= Alfred Harrison Joy =

American astronomer (1882–1973)

Alfred Harrison Joy (September 23, 1882 in Greenville, Illinois – April 18, 1973 in Pasadena, California) was an astronomer best known for his work on stellar distances, the radial motion of stars, and variable stars.

A crater on the Moon has been named in his honor.

==Early years==
He was born in Greenville, Illinois, the son of F.P. Joy, a prominent clothing merchant in Greenville and one-time mayor of the town. He received a BA from Greenville College in 1903 and an MA from Oberlin College the next year.

==Career==
After graduating, Joy went on to work at the American University of Beirut in the Syrian Protestant College as a professor of astronomy and the director of the observatory. He was forced to return to the U.S. in 1915 because of World War I.

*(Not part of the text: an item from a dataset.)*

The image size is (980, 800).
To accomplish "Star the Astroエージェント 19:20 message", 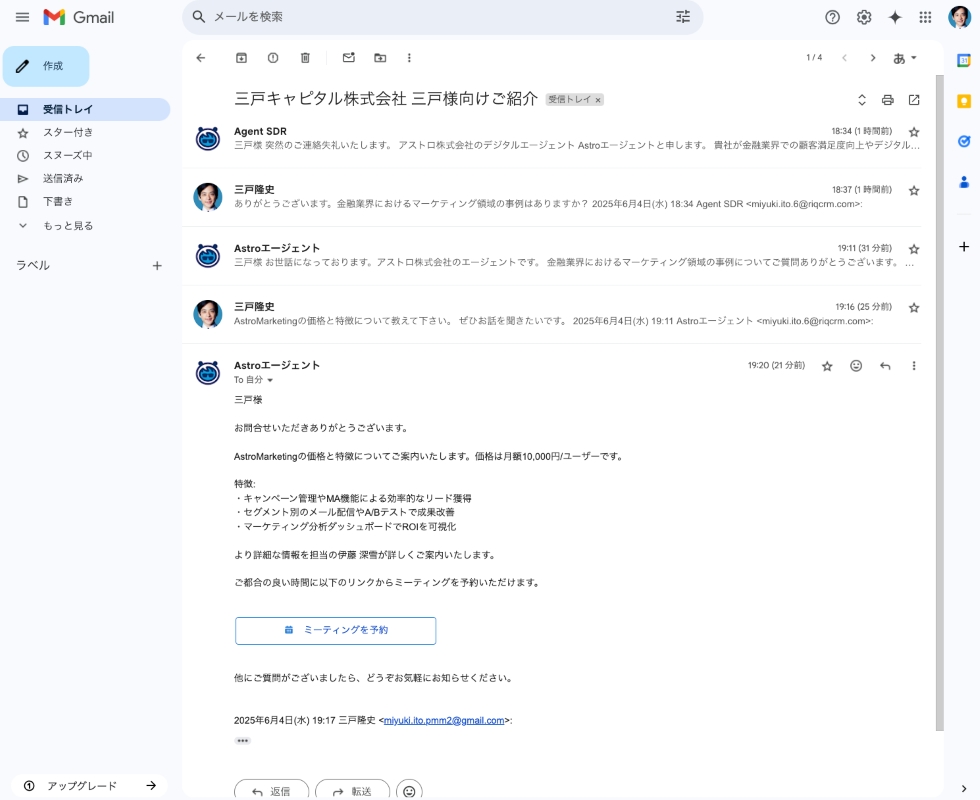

In the United States, he worked at the Mount Wilson Observatory from 1915 to 1952. There, he and his colleagues ascertained the spectral type, absolute magnitude, and stellar distance of over 5,000 stars. Joy also initially defined the T-Tauri type star. He studied the Doppler displacement of the spectral lines of stars to determine their radial velocities deducing a star's absolute dimensions, masses, and the orbital elements of some specific stars. He won the Bruce Medal in 1950.

He was president of the Astronomical Society of the Pacific in 1931 and 1939.